[Osmf-talk] The curse of Good Enough

Frank Steggink steggink at steggink.org
Sat Oct 18 10:49:53 UTC 2014

On 18-10-2014 11:02, Ilya Zverev wrote:
> Hi. Sorry to bother you with another post on OSM stagnation. This one 
> will be the last, I promise.
> <snip>
> Please enlist to OSMF Board. Be a candidate. Be elected and see what 
> you can do to pull us out of this loop, to improve OSMF as an 
> organization. If your job, skills and resources allow that, of course.
> http://wiki.openstreetmap.org/wiki/Foundation/AGM14/Election_to_Board
> IZ

I was about to say that to you. Your name isn't on the list yet ;)

As for your long post: maintaining geodata is different than writing 
articles, so it isn't fair to compare OSM to Wikipedia in that respect. 
In my opinion it is also much more difficult, because of the vast amount 
of data, different interpretation of features, spatial relationships, etc.

If there are no new exciting tools in recent years, that probably means 
that there was no itch to be scratched. Existing tools like JOSM are 
still improving. Yes, it takes a learning curve to get up to speed with 
it, but if you dumb it down too much, then experienced users might not 
use it anymore. Innovation is not something which is going to happen if 
you just wish hard enough for it.

As for the culture, you probably know how hard it is to change. It has 
grown this way over the past ten years, so one cannot reasonably expect 
that it will change overnight. This is even the case when most people 
are willing to open OSM up to women, minorities or people with different 
backgrounds, which I firmly believe is true. It means change, and 
usually there is resistance against change, even though it is not 
intended, but nobody is opposing opening OSM to other groups actively.

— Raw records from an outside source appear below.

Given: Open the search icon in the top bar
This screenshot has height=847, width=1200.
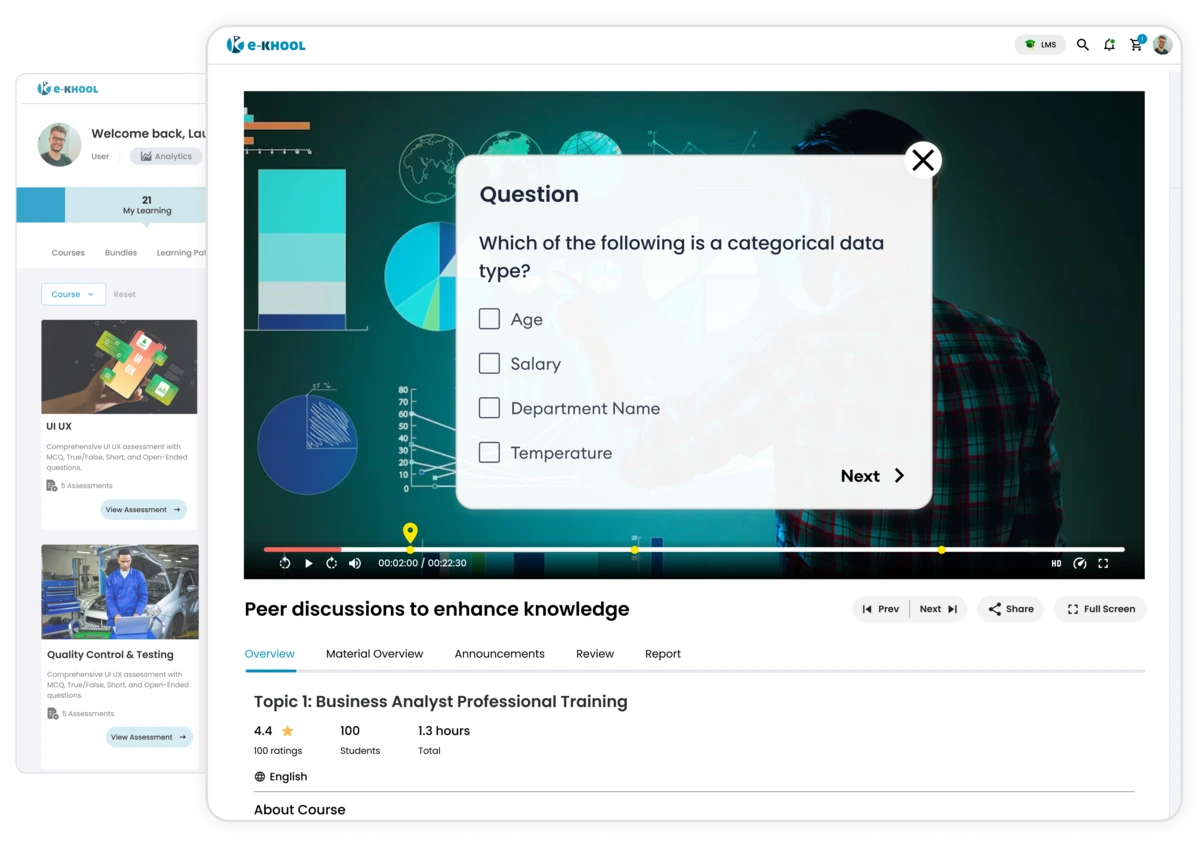Looking at the screenshot, I should click(x=1083, y=44).
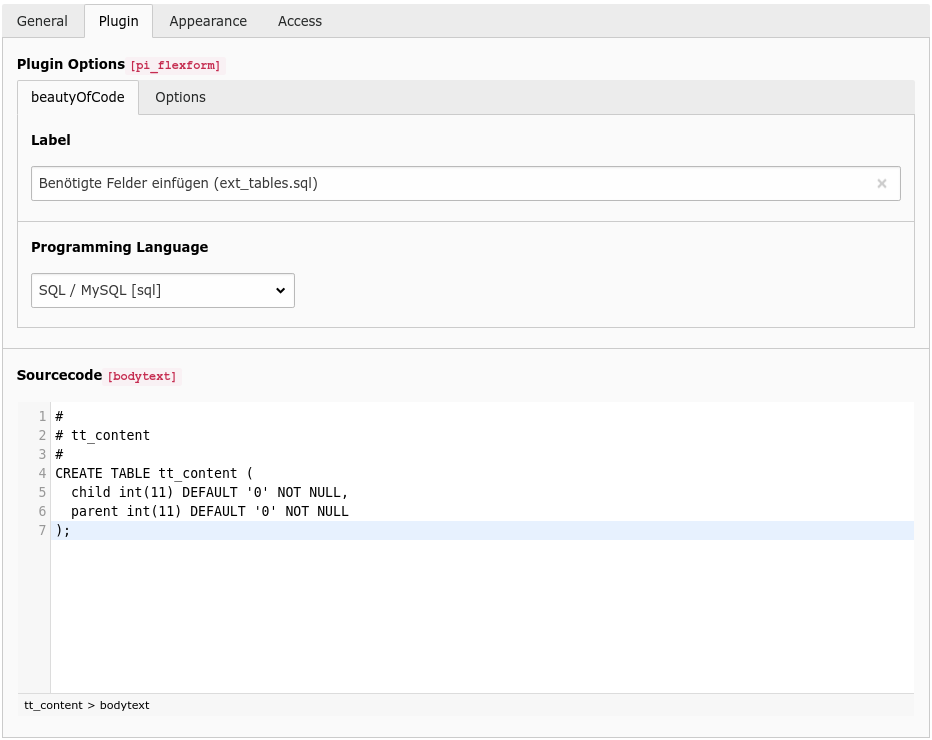Switch to the Access tab
This screenshot has height=740, width=932.
[299, 20]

Anyways, if I can add my two cents: I think (hope) the next big change 
will be the full support of 3D. Adding layer and height tags isn't 
sufficient This is already going to happen in the GIS world for a couple 
of years, although it has been stagnating pretty much, because there is 
no killer app yet. Many smart people are spending their time on OSM, so 
there certainly is the capacity to pull it off. Of course it's pretty 
complex to "add" this to the existing data model, let alone to come up 
with a new data model. But in the general GIS work a lot of work has 
already been done, for example the CityGML standard. This doesn't make 
things easier for new users, which is an extra challenge.